> **What the task asks**
For each record below, output its text exactly and skip any picture.

> **Data supplied**
=======

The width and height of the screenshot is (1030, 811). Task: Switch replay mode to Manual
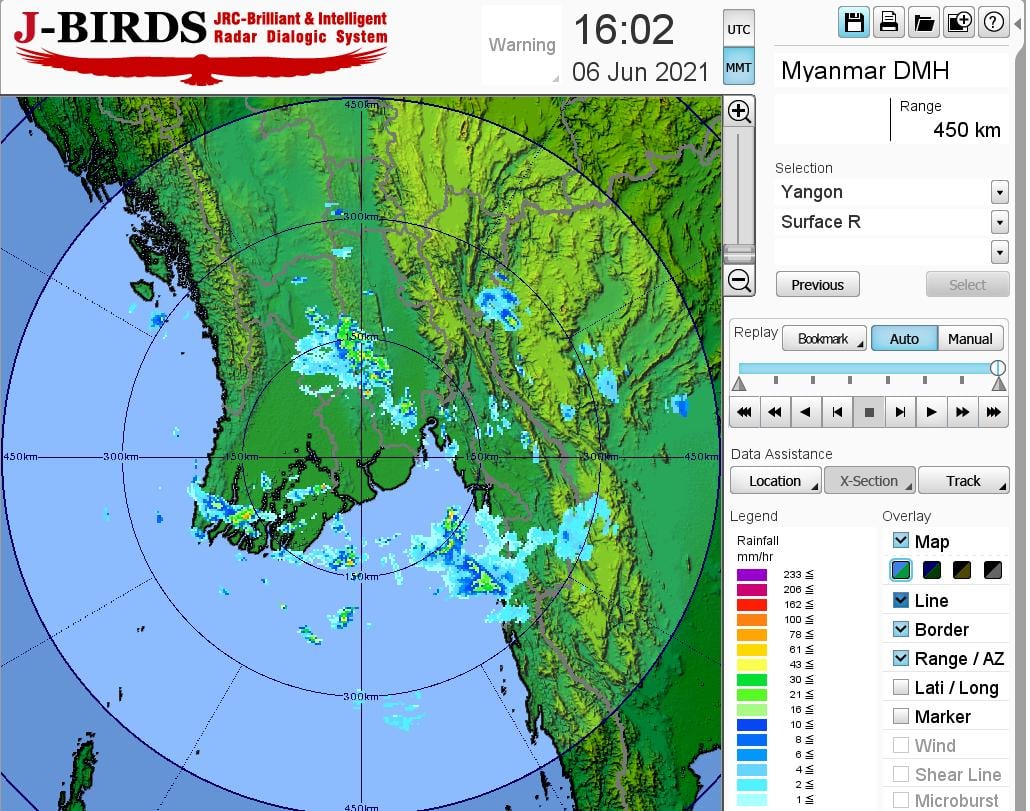969,339
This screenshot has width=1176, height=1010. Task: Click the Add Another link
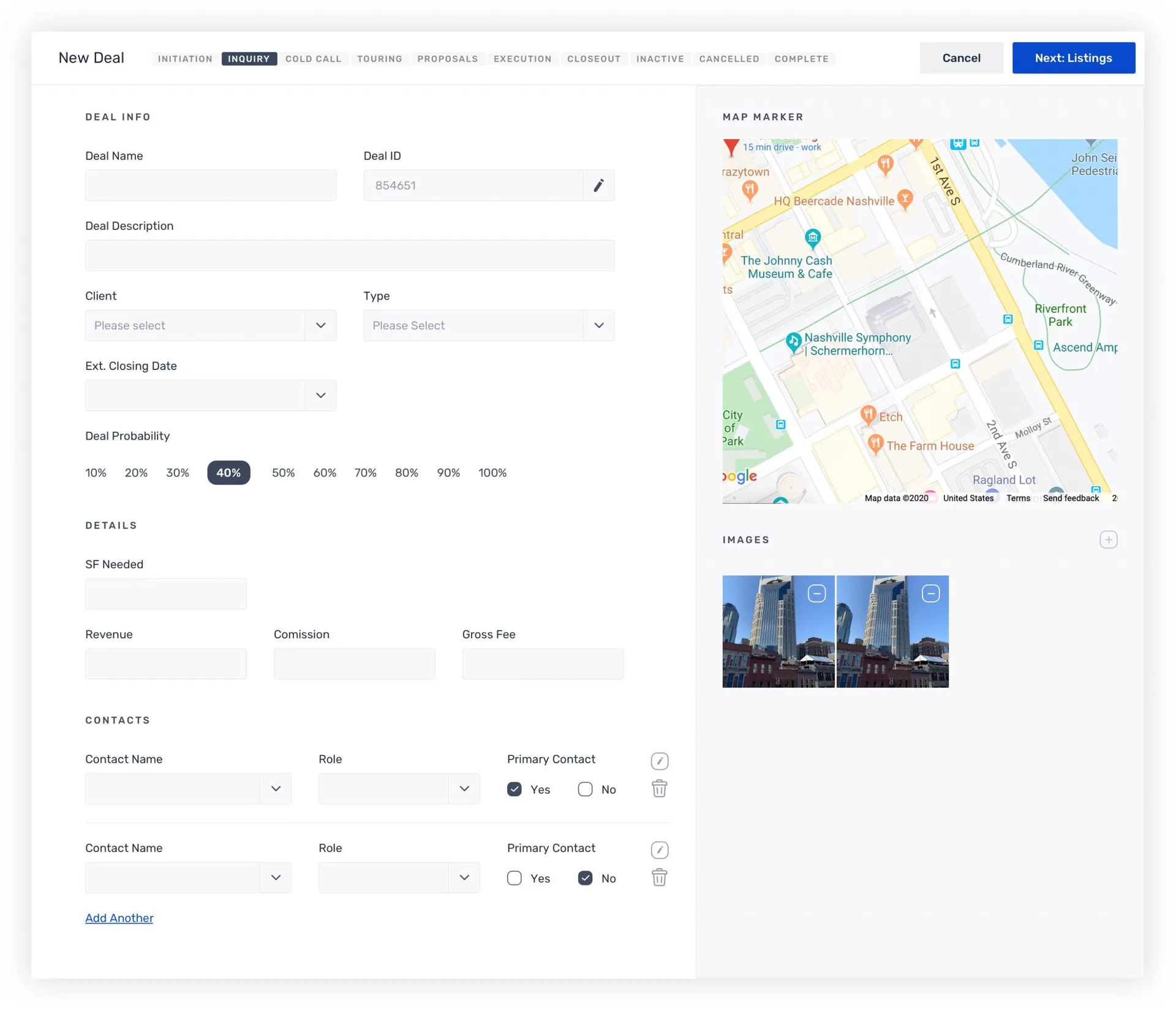pyautogui.click(x=119, y=918)
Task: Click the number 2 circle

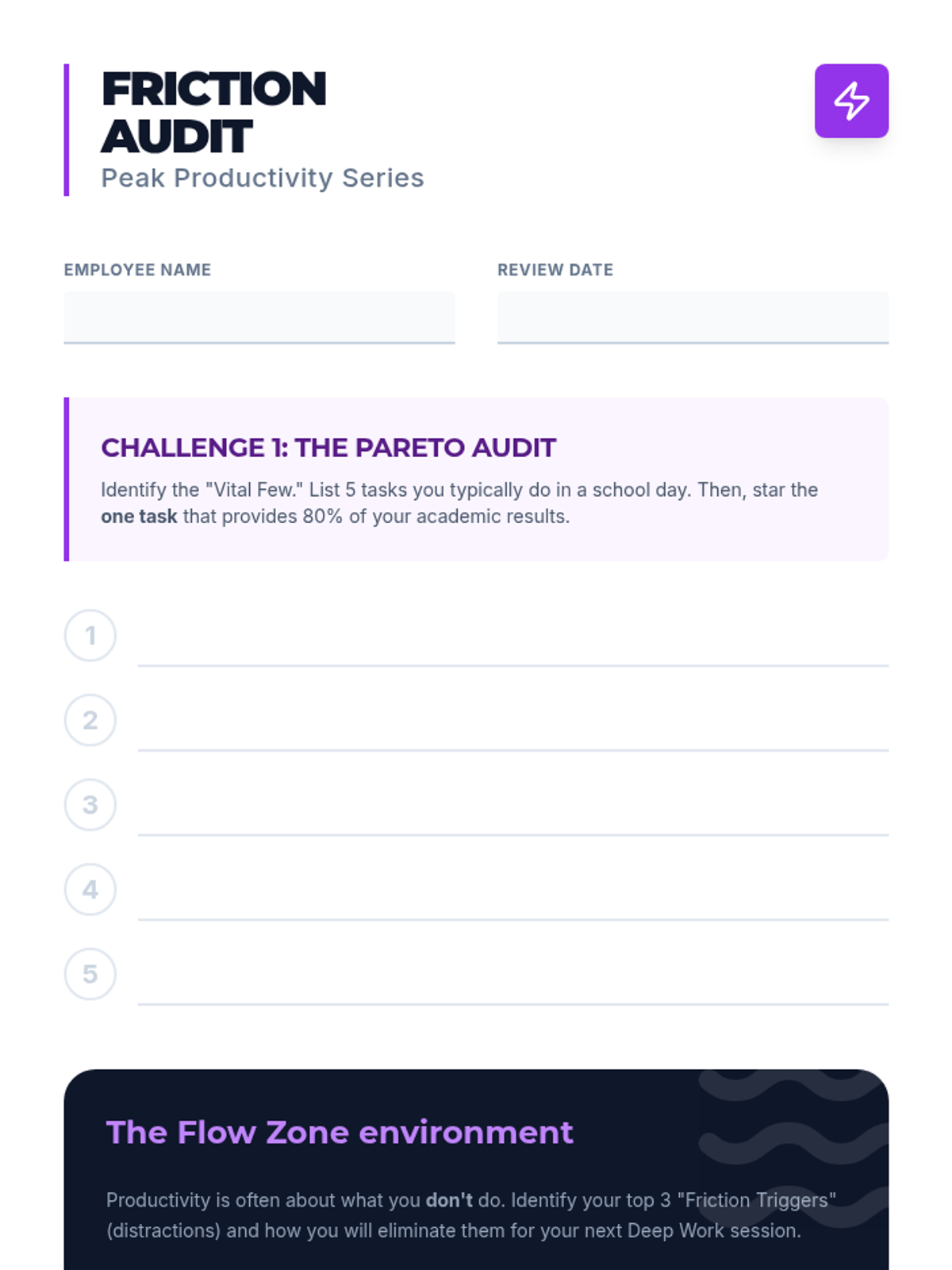Action: (x=90, y=720)
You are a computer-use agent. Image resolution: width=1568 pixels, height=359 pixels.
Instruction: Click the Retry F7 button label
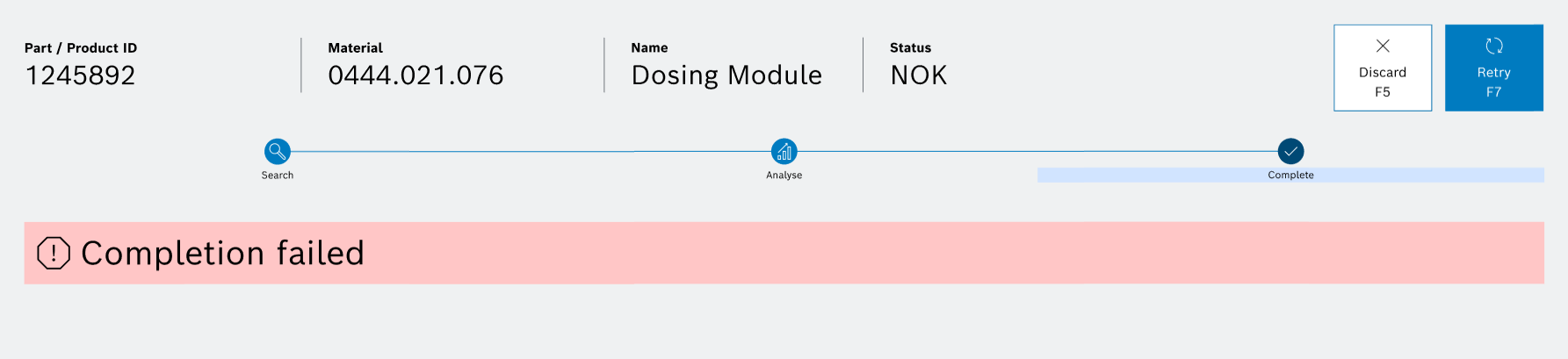1494,82
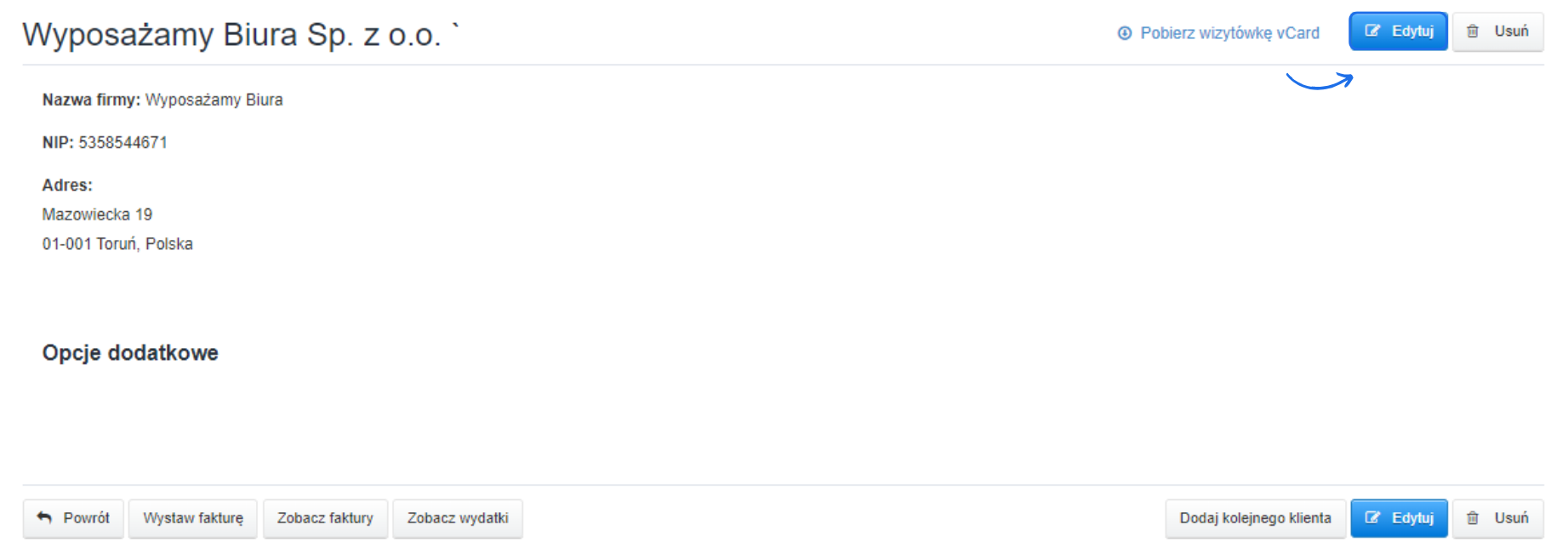Click the Wyposażamy Biura Sp. z o.o. page title
The image size is (1568, 547).
point(231,35)
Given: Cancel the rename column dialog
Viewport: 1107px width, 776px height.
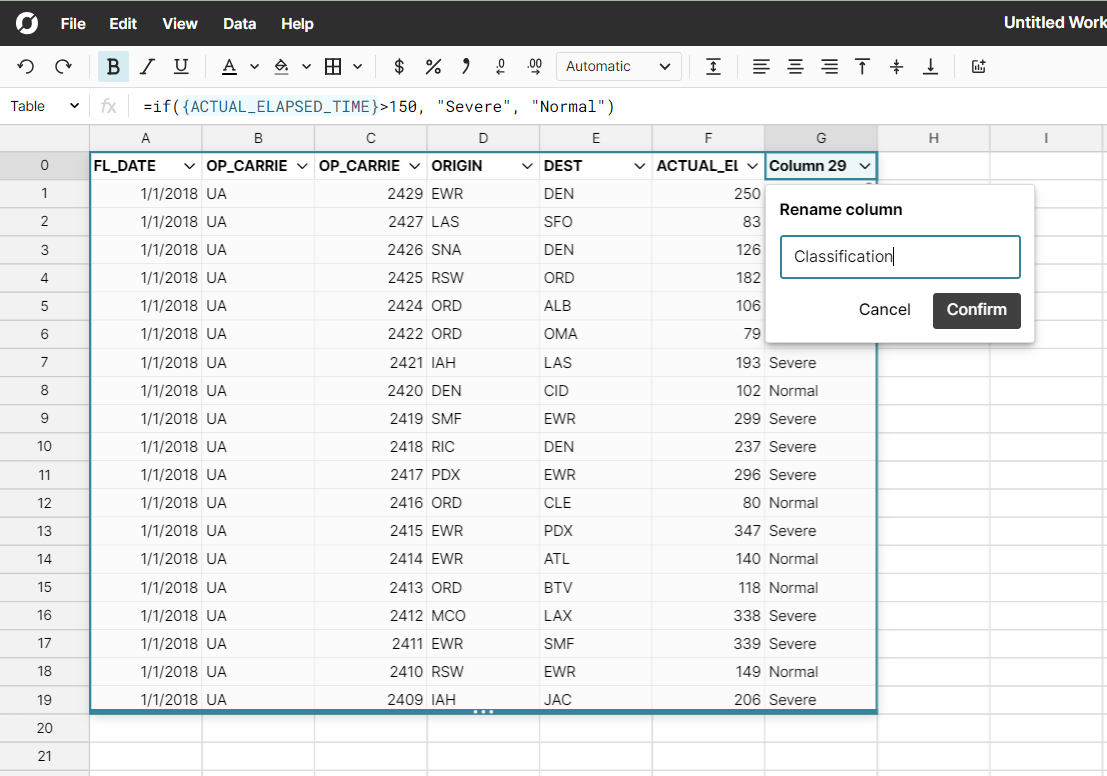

=======

> **Answer to this task**
The width and height of the screenshot is (1030, 811). Task: Switch replay mode to Manual
969,339
This screenshot has width=1176, height=1010. Task: Click the Add Another link
pyautogui.click(x=119, y=918)
Task: Click the number 2 circle

Action: (x=90, y=720)
You are a computer-use agent. Image resolution: width=1568 pixels, height=359 pixels.
Instruction: Click the Retry F7 button label
1494,82
Click the Wyposażamy Biura Sp. z o.o. page title
The image size is (1568, 547).
point(231,35)
Given: Cancel the rename column dialog
Viewport: 1107px width, 776px height.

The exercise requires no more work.